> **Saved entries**
***

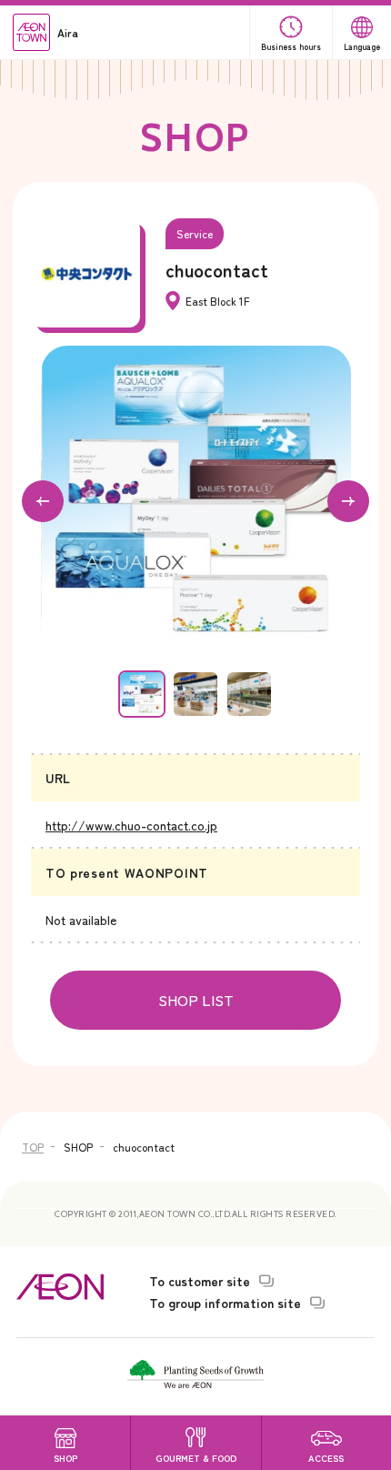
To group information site (225, 1302)
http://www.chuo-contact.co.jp (131, 825)
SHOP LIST (196, 1000)
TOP (33, 1146)
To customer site (199, 1281)
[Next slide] (348, 501)
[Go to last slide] (43, 501)
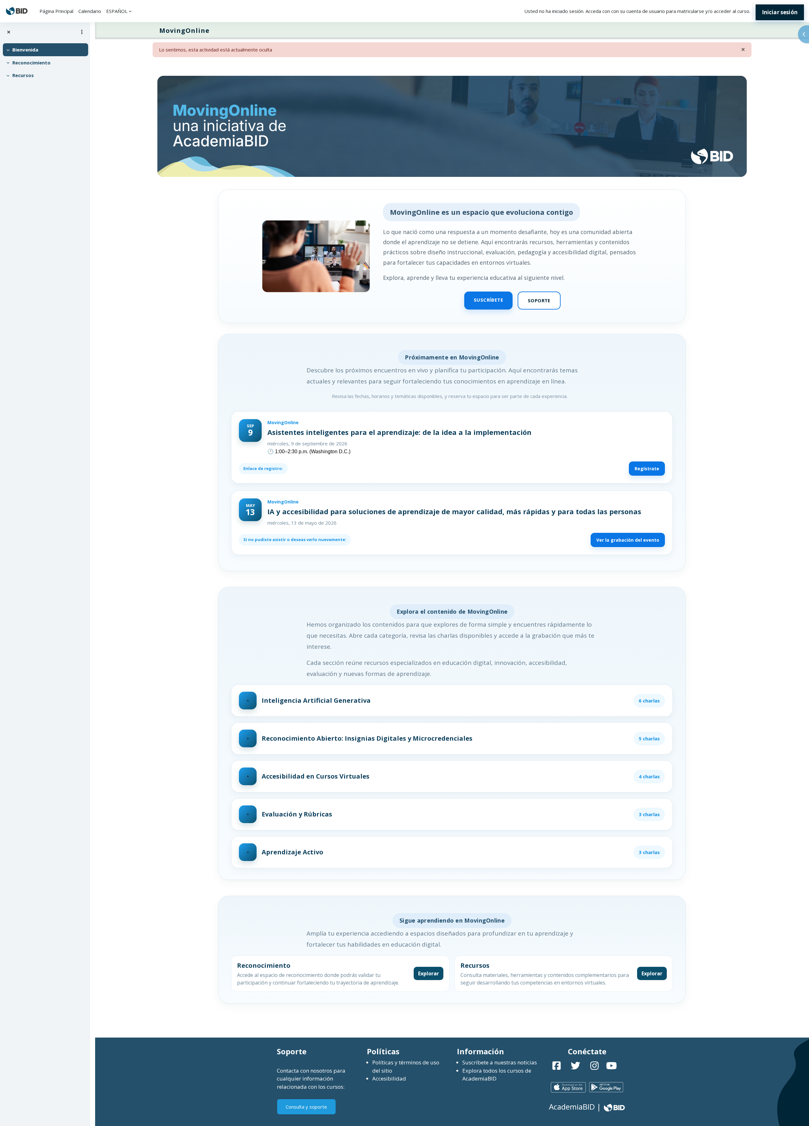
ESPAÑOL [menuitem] (116, 11)
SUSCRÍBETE (488, 300)
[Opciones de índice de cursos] (82, 32)
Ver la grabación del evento (627, 540)
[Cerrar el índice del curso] (9, 32)
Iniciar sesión (780, 12)
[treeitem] (45, 49)
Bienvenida (25, 49)
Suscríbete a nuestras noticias (499, 1062)
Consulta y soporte (306, 1107)
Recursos (23, 75)
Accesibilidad (389, 1078)
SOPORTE (539, 300)
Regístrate (647, 469)
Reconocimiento (31, 62)
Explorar (428, 973)
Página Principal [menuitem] (56, 11)
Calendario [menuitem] (89, 11)
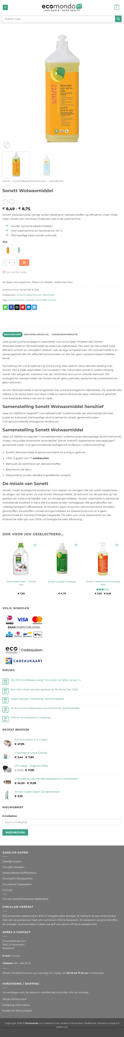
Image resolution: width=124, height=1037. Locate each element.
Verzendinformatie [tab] (65, 334)
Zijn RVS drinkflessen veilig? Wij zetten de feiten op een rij (46, 680)
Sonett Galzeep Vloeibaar (62, 581)
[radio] (8, 249)
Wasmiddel (56, 181)
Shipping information (16, 1005)
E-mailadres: (9, 816)
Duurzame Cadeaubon (17, 884)
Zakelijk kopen (11, 861)
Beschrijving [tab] (12, 334)
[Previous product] (11, 201)
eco (10, 300)
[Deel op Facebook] (11, 307)
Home (6, 181)
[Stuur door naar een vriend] (17, 307)
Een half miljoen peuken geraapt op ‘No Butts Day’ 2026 (44, 689)
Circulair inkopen (13, 867)
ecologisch (18, 300)
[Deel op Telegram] (34, 307)
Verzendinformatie (14, 999)
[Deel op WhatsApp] (5, 307)
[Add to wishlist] (35, 545)
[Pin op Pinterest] (23, 307)
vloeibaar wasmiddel (36, 300)
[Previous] (9, 89)
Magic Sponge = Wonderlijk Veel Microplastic (37, 698)
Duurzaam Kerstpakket (17, 878)
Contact (7, 890)
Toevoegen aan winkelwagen (24, 262)
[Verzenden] (118, 19)
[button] (5, 7)
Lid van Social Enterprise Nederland (25, 898)
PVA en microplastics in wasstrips (31, 717)
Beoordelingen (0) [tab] (36, 334)
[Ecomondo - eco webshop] (62, 7)
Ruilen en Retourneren (17, 1010)
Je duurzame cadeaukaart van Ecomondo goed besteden (45, 708)
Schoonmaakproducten (29, 181)
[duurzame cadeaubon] (24, 650)
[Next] (115, 89)
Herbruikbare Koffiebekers (19, 872)
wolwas (52, 300)
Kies (5, 242)
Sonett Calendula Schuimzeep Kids (103, 583)
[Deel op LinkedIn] (28, 307)
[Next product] (5, 201)
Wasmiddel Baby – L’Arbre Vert (21, 583)
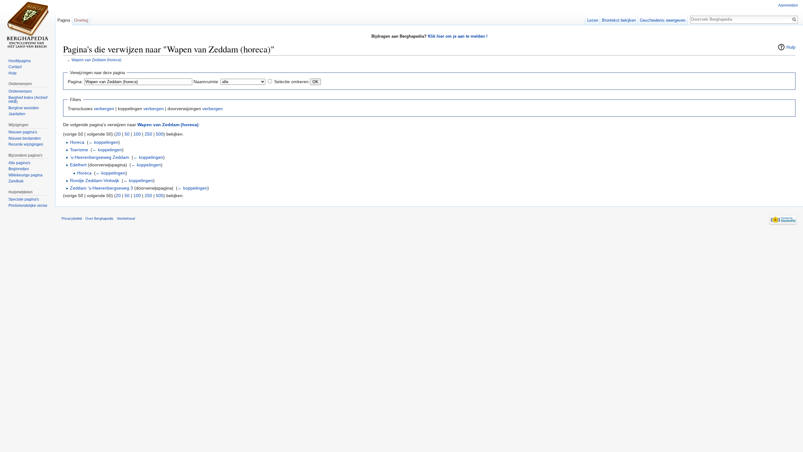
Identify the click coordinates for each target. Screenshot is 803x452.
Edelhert (78, 164)
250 (148, 134)
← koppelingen (103, 142)
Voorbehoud (126, 218)
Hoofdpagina (19, 61)
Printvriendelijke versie (27, 205)
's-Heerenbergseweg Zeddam (99, 157)
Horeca (77, 142)
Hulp (790, 47)
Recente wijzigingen (25, 144)
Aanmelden (788, 5)
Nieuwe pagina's (22, 132)
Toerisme (79, 149)
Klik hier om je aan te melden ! (457, 36)
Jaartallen (16, 114)
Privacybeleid (71, 218)
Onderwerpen (20, 91)
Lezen (592, 20)
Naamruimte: (206, 81)
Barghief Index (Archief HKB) (27, 99)
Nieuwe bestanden (24, 138)
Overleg (81, 20)
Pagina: (75, 81)
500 (159, 134)
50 (127, 134)
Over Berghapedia (99, 218)
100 (137, 134)
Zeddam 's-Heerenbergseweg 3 (101, 188)
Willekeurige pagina (25, 175)
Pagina (63, 20)
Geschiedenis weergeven (662, 20)
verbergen (104, 108)
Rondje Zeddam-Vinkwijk (94, 180)
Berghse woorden (23, 108)
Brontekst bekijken (619, 20)
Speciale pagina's (23, 199)
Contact (15, 67)
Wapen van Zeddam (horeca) (96, 60)
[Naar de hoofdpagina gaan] (28, 25)
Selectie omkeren (291, 81)
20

***

Reproduce every item above verbatim, line by line. Leave the pictures out of your answer.

> **THE COMPLETED TASK**
To group information site (225, 1302)
http://www.chuo-contact.co.jp (131, 825)
SHOP LIST (196, 1000)
TOP (33, 1146)
To customer site (199, 1281)
[Next slide] (348, 501)
[Go to last slide] (43, 501)
ESPAÑOL [menuitem] (116, 11)
SUSCRÍBETE (488, 300)
[Opciones de índice de cursos] (82, 32)
Ver la grabación del evento (627, 540)
[Cerrar el índice del curso] (9, 32)
Iniciar sesión (780, 12)
[treeitem] (45, 49)
Bienvenida (25, 49)
Suscríbete a nuestras noticias (499, 1062)
Consulta y soporte (306, 1107)
Recursos (23, 75)
Accesibilidad (389, 1078)
SOPORTE (539, 300)
Regístrate (647, 469)
Reconocimiento (31, 62)
Explorar (428, 973)
Página Principal [menuitem] (56, 11)
Calendario [menuitem] (89, 11)
Image resolution: width=124, height=1037. Locate each element.
Verzendinformatie [tab] (65, 334)
Zijn RVS drinkflessen veilig? Wij zetten de feiten op een rij (46, 680)
Sonett Galzeep Vloeibaar (62, 581)
[radio] (8, 249)
Wasmiddel (56, 181)
Shipping information (16, 1005)
E-mailadres: (9, 816)
Duurzame Cadeaubon (17, 884)
Zakelijk kopen (11, 861)
Beschrijving [tab] (12, 334)
[Previous product] (11, 201)
eco (10, 300)
[Deel op Facebook] (11, 307)
Home (6, 181)
[Stuur door naar een vriend] (17, 307)
Een half miljoen peuken geraapt op ‘No Butts Day’ 2026 (44, 689)
Circulair inkopen (13, 867)
ecologisch (18, 300)
[Deel op Telegram] (34, 307)
Verzendinformatie (14, 999)
[Deel op WhatsApp] (5, 307)
[Add to wishlist] (35, 545)
[Pin op Pinterest] (23, 307)
vloeibaar wasmiddel (36, 300)
[Previous] (9, 89)
Magic Sponge = Wonderlijk Veel Microplastic (37, 698)
Duurzaam Kerstpakket (17, 878)
Contact (7, 890)
Toevoegen aan winkelwagen (24, 262)
[Verzenden] (118, 19)
[button] (5, 7)
Lid van Social Enterprise Nederland (25, 898)
PVA en microplastics in wasstrips (31, 717)
Beoordelingen (0) [tab] (36, 334)
[Ecomondo - eco webshop] (62, 7)
Ruilen en Retourneren (17, 1010)
Je duurzame cadeaukaart van Ecomondo goed besteden (45, 708)
Schoonmaakproducten (29, 181)
[duurzame cadeaubon] (24, 650)
[Next] (115, 89)
Herbruikbare Koffiebekers (19, 872)
wolwas (52, 300)
Kies (5, 242)
Sonett Calendula Schuimzeep Kids (103, 583)
[Deel op LinkedIn] (28, 307)
[Next product] (5, 201)
Wasmiddel Baby – L’Arbre Vert (21, 583)
Identify the click coordinates for each target. Screenshot is 803x452.
Edelhert (78, 164)
250 (148, 134)
← koppelingen (103, 142)
Voorbehoud (126, 218)
Hoofdpagina (19, 61)
Printvriendelijke versie (27, 205)
's-Heerenbergseweg Zeddam (99, 157)
Horeca (77, 142)
Hulp (790, 47)
Recente wijzigingen (25, 144)
Aanmelden (788, 5)
Nieuwe pagina's (22, 132)
Toerisme (79, 149)
Klik hier om je aan te melden ! (457, 36)
Jaartallen (16, 114)
Privacybeleid (71, 218)
Onderwerpen (20, 91)
Lezen (592, 20)
Naamruimte: (206, 81)
Barghief Index (Archief HKB) (27, 99)
Nieuwe bestanden (24, 138)
Overleg (81, 20)
Pagina: (75, 81)
500 (159, 134)
50 (127, 134)
Over Berghapedia (99, 218)
100 (137, 134)
Zeddam 's-Heerenbergseweg 3 (101, 188)
Willekeurige pagina (25, 175)
Pagina (63, 20)
Geschiedenis weergeven (662, 20)
verbergen (104, 108)
Rondje Zeddam-Vinkwijk (94, 180)
Berghse woorden (23, 108)
Brontekst bekijken (619, 20)
Speciale pagina's (23, 199)
Contact (15, 67)
Wapen van Zeddam (horeca) (96, 60)
[Naar de hoofdpagina gaan] (28, 25)
Selectie omkeren (291, 81)
20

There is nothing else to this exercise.